Netizens are calling jail time for irresponsible developers and contractors who are negligent in providing safety for both workers and the public
pic by TMR FILE
MISHAPS appear to occur according to trends.
We have seen back-to-back fatal road accidents caused by drunk drivers. Lately, many pictures have gone viral of motorcyclists crashing into the back of parked trailers and most recently, construction-related accidents.
Just over the last weekend alone, there were three.
Last Saturday, a concrete slab from the Sungai Besi-Ulu Kelang Elevated Expressway (SUKE) construction site fell on a car on the Middle Ring Road 2.
Looking at the image of the crushed car, one can only wonder how the driver survived.
On the same day, part of a construction crane fell off a trailer and hit a car on Jalan SS2/24 in Petaling Jaya, while on Sunday, a mobile crane hit a car in front of it, crushing the roof and trapping the driver. This last one was believed to be a hit-and-run case.
Accidents involving construction equipment are not new in this country, especially in the Klang Valley, where many have taken lives. Although no deaths were reported in this recent chain of events, there is a fresh spark of concern among road users.
Developers and contractors are speeding up works to make up for lost time caused by the Movement Control Order (MCO) since March, where practically the whole world was at a standstill.
To avoid further financial losses, they are now running at full speed to make deadlines.
In Damansara Perdana in Selangor, residents are pulling their hair at the much-opposed Damansara-Shah Alam Elevated Expressway construction which is now going full throttle into the wee hours.
They get awakened at 4am by the sounds of drilling and banging from the work site, which is in close proximity of condominiums and office buildings there.
However, sleepless nights and the occasional splatters of wet cement on their cars are now of lesser concerns for the residents and those working there.
Besides having to keep their eyes peeled for pedestrians crossing the road (which is now a difficult task, no thanks to the many barricades erected along the road), motorists are now constantly looking up in paranoia lest a cement slab, a crane or a human being falls on them.
With all the manpower located around construction sites to control the traffic and ensure the safety of road users, the latter should be able to move around stress free.
And speaking of the traffic controllers, how qualified or prepared are they for the job? Controlling traffic at construction sites is more than waving a tiny flag to tell motorists to stop or go. They need to also be alert of possible dangers, especially with heavy vehicles moving through residential areas.

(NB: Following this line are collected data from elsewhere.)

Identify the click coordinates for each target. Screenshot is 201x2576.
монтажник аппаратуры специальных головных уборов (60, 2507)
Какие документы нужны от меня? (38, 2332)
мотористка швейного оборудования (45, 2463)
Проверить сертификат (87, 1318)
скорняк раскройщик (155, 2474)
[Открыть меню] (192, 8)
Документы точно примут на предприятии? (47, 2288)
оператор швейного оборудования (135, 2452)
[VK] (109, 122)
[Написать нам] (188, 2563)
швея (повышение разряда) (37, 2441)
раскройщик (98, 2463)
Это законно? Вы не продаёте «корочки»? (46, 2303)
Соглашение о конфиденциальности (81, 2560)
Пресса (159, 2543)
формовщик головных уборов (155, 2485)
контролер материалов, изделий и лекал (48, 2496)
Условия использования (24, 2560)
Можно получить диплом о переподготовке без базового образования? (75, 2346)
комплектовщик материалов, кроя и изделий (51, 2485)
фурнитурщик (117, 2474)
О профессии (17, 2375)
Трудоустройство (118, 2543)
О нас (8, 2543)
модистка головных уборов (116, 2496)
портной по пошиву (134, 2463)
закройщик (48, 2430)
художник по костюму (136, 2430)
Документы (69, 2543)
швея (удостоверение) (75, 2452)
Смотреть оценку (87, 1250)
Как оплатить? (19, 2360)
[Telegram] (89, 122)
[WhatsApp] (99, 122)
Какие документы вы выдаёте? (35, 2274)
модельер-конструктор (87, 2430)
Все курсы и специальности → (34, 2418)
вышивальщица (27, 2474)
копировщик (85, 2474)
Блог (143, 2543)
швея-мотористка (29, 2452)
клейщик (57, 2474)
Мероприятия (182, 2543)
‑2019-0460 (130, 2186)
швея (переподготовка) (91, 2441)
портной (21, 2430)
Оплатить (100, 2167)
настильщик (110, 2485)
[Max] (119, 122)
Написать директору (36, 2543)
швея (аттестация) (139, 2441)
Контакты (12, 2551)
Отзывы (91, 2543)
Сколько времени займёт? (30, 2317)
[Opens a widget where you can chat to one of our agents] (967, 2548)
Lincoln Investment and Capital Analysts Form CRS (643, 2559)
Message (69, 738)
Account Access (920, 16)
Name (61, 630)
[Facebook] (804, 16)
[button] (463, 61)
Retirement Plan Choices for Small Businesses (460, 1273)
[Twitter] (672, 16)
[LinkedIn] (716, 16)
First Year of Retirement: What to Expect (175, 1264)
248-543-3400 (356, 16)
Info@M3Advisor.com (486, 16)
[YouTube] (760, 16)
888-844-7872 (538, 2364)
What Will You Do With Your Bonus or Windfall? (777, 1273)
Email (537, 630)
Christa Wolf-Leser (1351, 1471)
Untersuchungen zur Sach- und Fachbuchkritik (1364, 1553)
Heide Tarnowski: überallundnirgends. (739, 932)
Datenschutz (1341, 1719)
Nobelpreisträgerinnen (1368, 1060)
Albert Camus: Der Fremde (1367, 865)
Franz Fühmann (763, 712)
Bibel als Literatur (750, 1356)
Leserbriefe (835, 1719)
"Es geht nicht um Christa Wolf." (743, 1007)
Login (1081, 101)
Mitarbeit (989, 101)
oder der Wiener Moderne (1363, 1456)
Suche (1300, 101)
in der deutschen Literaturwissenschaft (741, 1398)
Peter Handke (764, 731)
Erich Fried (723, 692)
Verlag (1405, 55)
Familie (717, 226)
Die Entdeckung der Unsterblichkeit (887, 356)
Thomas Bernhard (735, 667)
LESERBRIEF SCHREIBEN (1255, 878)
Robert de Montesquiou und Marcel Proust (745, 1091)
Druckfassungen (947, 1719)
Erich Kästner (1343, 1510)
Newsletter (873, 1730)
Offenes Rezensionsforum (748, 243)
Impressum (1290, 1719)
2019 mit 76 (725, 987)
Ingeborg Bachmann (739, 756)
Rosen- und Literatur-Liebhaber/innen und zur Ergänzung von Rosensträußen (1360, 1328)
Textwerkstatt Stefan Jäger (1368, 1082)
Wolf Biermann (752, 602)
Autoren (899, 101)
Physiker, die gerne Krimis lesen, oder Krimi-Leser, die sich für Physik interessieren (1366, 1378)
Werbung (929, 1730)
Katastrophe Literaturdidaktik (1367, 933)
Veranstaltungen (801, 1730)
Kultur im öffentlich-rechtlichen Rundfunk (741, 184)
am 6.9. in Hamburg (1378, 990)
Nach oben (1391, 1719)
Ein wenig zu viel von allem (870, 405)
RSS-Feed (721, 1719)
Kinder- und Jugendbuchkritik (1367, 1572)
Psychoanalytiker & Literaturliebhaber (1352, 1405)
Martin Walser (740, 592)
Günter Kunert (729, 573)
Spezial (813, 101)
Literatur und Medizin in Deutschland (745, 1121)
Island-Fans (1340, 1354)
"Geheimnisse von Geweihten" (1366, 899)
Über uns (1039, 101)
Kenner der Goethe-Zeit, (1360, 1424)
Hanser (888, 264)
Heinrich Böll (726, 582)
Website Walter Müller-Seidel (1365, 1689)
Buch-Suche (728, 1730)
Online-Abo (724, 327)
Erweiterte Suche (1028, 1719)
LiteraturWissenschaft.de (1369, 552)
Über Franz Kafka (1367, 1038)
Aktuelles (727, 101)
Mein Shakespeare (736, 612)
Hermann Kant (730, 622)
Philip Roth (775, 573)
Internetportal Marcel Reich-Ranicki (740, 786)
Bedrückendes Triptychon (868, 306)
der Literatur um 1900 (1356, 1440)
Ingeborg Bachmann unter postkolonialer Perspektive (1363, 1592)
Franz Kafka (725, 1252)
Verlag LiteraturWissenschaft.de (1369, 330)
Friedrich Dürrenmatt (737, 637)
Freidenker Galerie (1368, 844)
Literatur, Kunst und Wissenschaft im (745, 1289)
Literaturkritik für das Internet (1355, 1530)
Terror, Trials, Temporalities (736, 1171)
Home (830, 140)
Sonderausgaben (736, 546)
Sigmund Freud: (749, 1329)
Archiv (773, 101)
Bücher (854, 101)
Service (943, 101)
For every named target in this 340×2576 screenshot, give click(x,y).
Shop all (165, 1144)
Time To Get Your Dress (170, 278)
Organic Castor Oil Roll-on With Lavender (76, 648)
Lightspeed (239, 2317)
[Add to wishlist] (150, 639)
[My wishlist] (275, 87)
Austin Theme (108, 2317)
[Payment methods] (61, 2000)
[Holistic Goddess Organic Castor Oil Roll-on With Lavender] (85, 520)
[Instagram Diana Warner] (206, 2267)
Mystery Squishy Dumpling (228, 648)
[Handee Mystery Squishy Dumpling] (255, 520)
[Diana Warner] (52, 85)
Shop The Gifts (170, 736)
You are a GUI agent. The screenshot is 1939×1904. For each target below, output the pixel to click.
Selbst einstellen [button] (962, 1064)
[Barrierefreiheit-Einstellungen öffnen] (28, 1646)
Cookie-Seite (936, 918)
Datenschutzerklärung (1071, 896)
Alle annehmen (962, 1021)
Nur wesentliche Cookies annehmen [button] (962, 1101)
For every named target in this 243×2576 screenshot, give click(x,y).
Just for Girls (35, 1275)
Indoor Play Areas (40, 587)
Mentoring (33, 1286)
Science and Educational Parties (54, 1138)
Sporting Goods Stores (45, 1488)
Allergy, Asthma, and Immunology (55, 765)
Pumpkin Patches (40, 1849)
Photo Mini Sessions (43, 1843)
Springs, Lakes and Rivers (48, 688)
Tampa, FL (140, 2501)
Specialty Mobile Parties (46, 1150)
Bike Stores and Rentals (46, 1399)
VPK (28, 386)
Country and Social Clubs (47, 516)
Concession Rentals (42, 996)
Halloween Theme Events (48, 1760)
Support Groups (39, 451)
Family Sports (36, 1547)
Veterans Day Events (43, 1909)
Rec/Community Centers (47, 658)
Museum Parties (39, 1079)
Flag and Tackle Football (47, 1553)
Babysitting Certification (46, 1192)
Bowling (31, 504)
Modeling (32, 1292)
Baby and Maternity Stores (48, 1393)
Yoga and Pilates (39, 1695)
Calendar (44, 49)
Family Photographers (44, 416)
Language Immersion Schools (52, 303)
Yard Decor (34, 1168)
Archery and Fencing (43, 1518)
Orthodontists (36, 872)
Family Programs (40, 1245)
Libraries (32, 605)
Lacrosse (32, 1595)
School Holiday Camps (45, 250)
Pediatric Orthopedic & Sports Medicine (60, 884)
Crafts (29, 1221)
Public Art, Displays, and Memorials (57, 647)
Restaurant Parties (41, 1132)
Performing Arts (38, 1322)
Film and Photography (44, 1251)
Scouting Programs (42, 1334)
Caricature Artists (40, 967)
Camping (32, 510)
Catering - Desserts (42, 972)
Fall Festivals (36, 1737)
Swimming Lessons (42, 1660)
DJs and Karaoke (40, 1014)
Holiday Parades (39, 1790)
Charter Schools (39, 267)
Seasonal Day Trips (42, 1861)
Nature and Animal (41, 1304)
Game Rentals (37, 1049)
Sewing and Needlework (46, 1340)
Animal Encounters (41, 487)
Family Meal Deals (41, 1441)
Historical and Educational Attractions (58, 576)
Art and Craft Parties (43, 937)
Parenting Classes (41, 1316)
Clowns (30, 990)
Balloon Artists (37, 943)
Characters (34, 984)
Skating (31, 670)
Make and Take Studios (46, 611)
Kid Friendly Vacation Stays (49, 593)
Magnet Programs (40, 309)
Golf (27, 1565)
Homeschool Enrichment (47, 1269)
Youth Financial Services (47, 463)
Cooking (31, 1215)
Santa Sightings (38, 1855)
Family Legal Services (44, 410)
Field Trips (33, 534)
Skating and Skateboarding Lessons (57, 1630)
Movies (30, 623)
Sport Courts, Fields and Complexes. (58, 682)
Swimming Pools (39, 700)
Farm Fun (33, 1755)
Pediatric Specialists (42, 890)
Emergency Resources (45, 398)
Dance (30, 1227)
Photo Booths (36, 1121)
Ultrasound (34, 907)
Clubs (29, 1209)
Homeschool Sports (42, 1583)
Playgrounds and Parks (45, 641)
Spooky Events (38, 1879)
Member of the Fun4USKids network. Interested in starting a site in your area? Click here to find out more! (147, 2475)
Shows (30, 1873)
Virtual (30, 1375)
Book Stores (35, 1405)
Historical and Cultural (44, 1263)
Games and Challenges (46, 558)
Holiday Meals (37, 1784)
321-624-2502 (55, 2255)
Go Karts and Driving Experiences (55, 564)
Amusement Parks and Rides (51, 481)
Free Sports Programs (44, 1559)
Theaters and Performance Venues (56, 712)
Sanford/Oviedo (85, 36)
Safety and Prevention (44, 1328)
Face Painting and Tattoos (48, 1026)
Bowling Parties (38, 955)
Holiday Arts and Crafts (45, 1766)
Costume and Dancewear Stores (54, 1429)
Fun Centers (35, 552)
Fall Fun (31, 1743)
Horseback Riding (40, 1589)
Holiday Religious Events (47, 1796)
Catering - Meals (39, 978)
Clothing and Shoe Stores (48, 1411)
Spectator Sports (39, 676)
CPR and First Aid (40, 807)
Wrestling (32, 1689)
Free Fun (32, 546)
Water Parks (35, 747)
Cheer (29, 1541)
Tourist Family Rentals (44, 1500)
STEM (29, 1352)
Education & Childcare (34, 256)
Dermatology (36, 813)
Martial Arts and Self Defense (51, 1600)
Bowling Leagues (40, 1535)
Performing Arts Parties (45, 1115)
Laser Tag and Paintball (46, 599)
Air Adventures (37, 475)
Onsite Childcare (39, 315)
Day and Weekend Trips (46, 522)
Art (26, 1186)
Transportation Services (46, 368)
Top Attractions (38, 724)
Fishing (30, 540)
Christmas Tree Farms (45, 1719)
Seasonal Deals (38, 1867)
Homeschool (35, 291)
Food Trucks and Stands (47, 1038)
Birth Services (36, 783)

This writer has noticed that not only are these traffic controllers exhausted-looking from standing in the heat and rain, but half of the time they are paying more attention to the screen of their phones than the busy roads, while road users come and go nervously.
On Tuesday, Senior Works Minister Datuk Seri Fadillah Yusof met with the bosses of the construction industry to discuss safety and health aspects for both workers and the public.
Fadillah had also visited the SUKE project site following Saturday’s incident. He said in a statement that his ministry does not compromise the safety and lives of the public, and the incident will be probed from three perspectives namely the design, monitoring and supervision, and on the role of the independent checkers and engineers.
The public, however, seem jaded. On social media, they are saying the minister’s action is “too little, too late”. They are also telling the authorities to cut the long drama as they foresee these issues will be swept under the rug.
There will just be another “sorry for inconvenience caused” statement, netizens said, until another avoidable incident happens.
Whatever the accompanying factors may be — rushing to meet deadline, overworked manpower or financial constraints, those should never be an excuse for complacency.
Netizens are calling jail time for those responsible for such negligence, as hefty fines are hardly a slap on the wrist for these wealthy developers and contractors.
Well, when people’s lives, property, as well as physical and emotional health are at stake, jail time may just do the trick because we have all had enough of “sorry for the inconvenience caused”.
Farezza Hanum Rashid is the assistant news editor of The Malaysian Reserve.